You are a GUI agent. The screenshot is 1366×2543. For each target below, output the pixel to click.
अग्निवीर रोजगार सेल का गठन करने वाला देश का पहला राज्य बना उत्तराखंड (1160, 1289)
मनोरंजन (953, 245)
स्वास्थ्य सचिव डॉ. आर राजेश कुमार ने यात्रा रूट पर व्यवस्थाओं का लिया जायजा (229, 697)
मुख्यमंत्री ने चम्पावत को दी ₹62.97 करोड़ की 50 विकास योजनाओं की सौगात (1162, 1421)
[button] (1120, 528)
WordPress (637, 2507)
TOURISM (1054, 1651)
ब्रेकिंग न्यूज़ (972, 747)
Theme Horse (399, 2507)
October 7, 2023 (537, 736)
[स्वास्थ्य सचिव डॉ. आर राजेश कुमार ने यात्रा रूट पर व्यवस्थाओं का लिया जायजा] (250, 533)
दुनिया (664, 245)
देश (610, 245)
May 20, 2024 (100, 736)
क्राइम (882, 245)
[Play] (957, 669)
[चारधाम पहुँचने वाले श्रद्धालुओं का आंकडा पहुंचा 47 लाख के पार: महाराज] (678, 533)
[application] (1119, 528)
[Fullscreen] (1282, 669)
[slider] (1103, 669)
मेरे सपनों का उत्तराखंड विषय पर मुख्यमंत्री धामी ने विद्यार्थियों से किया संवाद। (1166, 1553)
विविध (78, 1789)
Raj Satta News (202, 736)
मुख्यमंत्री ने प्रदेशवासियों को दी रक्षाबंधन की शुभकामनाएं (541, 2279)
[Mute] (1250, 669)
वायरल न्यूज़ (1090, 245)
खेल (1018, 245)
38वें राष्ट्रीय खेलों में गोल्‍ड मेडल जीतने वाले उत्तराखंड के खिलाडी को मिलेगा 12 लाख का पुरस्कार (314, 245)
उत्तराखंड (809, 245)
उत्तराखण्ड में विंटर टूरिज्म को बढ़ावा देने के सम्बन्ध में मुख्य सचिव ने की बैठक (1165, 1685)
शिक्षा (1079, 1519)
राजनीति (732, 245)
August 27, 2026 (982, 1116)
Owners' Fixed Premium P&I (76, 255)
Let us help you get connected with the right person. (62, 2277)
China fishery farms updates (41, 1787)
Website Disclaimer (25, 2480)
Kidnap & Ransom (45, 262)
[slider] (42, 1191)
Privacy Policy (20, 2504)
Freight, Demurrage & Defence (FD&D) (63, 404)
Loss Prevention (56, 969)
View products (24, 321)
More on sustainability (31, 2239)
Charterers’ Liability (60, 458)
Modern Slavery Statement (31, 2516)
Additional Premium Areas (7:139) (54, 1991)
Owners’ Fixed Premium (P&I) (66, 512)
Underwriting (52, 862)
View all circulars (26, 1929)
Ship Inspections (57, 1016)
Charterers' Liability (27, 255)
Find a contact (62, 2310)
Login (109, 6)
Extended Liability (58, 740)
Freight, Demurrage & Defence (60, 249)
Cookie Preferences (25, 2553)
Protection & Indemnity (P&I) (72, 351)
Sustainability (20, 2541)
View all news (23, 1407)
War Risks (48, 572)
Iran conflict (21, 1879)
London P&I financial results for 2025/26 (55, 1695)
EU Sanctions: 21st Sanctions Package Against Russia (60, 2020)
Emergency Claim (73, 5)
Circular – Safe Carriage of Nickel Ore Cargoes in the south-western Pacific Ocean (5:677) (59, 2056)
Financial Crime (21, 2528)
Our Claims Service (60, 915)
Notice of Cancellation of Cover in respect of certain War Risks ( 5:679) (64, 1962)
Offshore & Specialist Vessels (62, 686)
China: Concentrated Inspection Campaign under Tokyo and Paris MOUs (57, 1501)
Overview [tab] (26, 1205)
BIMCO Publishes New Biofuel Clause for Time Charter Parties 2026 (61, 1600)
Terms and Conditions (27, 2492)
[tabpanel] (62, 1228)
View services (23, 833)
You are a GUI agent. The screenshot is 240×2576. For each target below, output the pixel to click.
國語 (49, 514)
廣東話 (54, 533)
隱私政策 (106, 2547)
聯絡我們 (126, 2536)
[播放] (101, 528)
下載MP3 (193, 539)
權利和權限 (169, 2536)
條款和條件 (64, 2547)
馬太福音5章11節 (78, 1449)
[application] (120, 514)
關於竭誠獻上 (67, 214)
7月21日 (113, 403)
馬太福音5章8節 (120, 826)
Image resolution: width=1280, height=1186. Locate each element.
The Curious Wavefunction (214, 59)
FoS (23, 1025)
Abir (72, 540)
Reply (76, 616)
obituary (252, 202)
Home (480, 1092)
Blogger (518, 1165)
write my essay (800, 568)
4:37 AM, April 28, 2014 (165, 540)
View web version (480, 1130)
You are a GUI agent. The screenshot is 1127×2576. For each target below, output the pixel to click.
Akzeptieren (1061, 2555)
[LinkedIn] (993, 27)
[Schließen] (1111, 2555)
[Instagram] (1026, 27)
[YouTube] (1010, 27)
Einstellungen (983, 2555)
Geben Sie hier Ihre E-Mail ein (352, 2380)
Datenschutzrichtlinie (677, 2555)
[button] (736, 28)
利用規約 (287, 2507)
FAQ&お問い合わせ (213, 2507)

--------------------

## Problem
Across the entries above, work out how many lines hold "agent". The answer is that number alone.

## Solution
3